Ellie Hargreaves learns to ski at Manchester’s Chill Factore
PUBLISHED: 13:00 03 February 2014 | UPDATED: 13:06 24 October 2018
Do you freeze on skis and struggle to maintain as much dignity as a woman in a bobble hat can muster? Then slope off with Ellie Hargreaves
It’s safe to say that when I went on a snowboarding holiday eight years ago, it didn’t go to plan.
Sixteen friends were renting a chalet in Val Thorens and, having bought myself some rather smart pants and a hat with a bobble the size of a football, I was convinced I was going to look very cool on the slopes.
What I hadn’t considered was the fact I have the coordination of a newborn foal. And, with both my feet strapped to what was effectively a highly polished – and therefore lethal - ironing board, the week went horribly wrong.
There were tears. There were bruises. There was a rather cross French instructor. And so I quit after two days only to spend the rest of the holiday drowning my sorrows in overpriced spirits while the rest of the group bonded over red runs and frontside 180s.
The highlight was boarding the plane home and I was never, ever going again.
Until, that is, shortly before Christmas I spent an evening indulging in what commonly makes up the après element of a ski holiday and agreed to spend a week in Austria, with a different group of friends – half of whom are both experienced and good.

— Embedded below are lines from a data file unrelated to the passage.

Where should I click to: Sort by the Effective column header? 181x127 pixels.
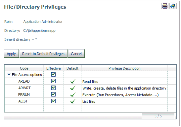click(x=54, y=68)
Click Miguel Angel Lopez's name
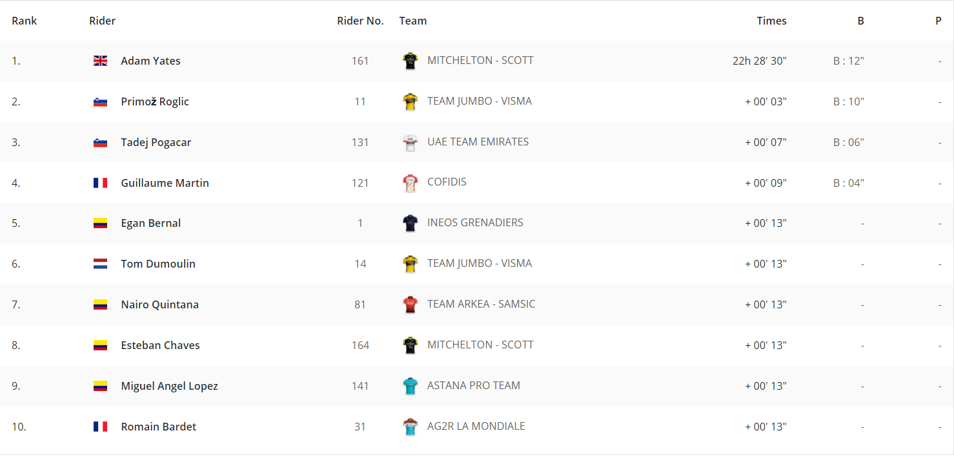The image size is (954, 457). coord(170,386)
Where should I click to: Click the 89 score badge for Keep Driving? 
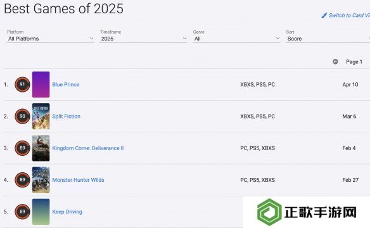(x=22, y=212)
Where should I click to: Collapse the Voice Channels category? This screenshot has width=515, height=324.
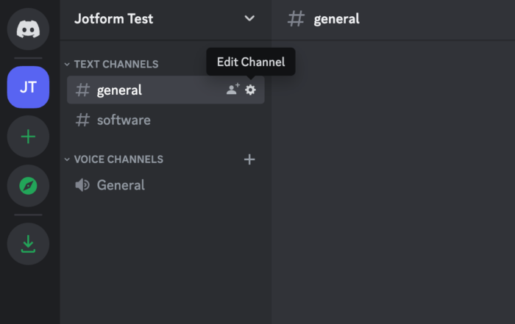[67, 159]
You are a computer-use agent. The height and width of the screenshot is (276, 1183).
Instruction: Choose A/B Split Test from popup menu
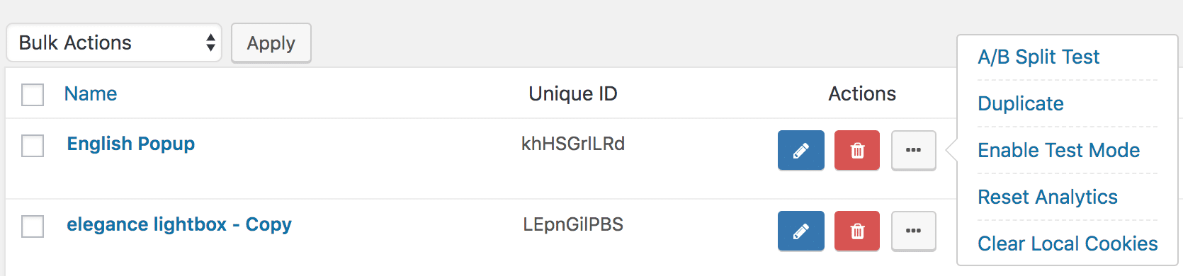(1038, 57)
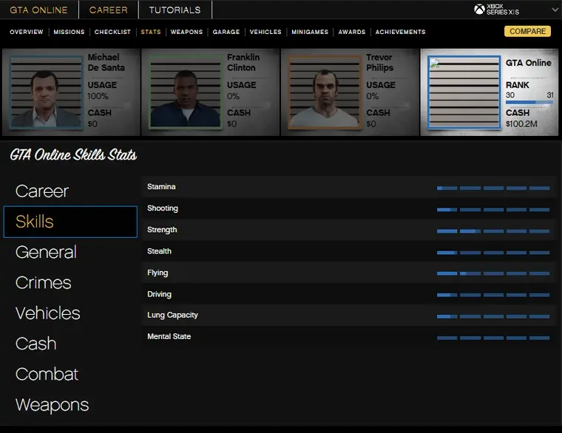Open the Career stats category
The width and height of the screenshot is (562, 433).
42,191
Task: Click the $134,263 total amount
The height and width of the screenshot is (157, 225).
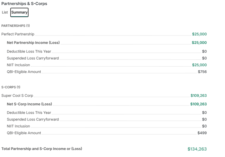Action: 197,149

‘This time round it’ll be different,’ they encouraged, as I happily tapped my credit card details into the computer. Once sober – and fully aware that I’d paid a hefty deposit – I began to regret my decision.
At the first sign of a cold snap I hibernate because one glimpse of snow and even the mildest incline invariably sees me on my backside. And so it was with this thought in mind that I arrived, wearing several layers of padding, at Manchester’s Chill Factore – the UK’s longest indoor ski slope.
Since it opened in 2007, more than three million have found their balance on the 5mm covering of real snow on Chill Factore’s 180 metre hill. Although aged only 20, Liam Croft has taught around 8,000 of them since qualifying as an instructor four years ago. Of these, he insists only two weren’t cut out for it. ‘One was a boxer – a big lad – who didn’t have the movement in his hips because of the way he was built and the other was a lady who could barely stand up. You’ll be fine,’ he says.
As well as being the ideal place for a beginner to learn the ropes before a holiday, Chill Factore is the place to go out-of-season for skiers and boarders who want to keep their hand in or hone skills.
As it towers from 45metres, you’re not allowed on the main slope unless you’ve achieved a certain level of proficiency but there are lessons to cater for everyone – including taster sessions through to advanced freestyle freeski coaching. I opted for an ‘intense but fun’ day-long beginner course – which costs from £165 and includes six hours of tuition, refreshment breaks and lunch.
While private lessons are available, the day course is for groups of up to ten people and I found myself with half a dozen other newcomers that ranged from a young couple in their 20s to a gentleman in his 60s.
The lesson starts with the basics – getting the skis on and off your feet and learning to walk, while wearing them, on a flat surface. I should point out at this stage that this – and the rest of the drills – sounds infinitely simpler than it is.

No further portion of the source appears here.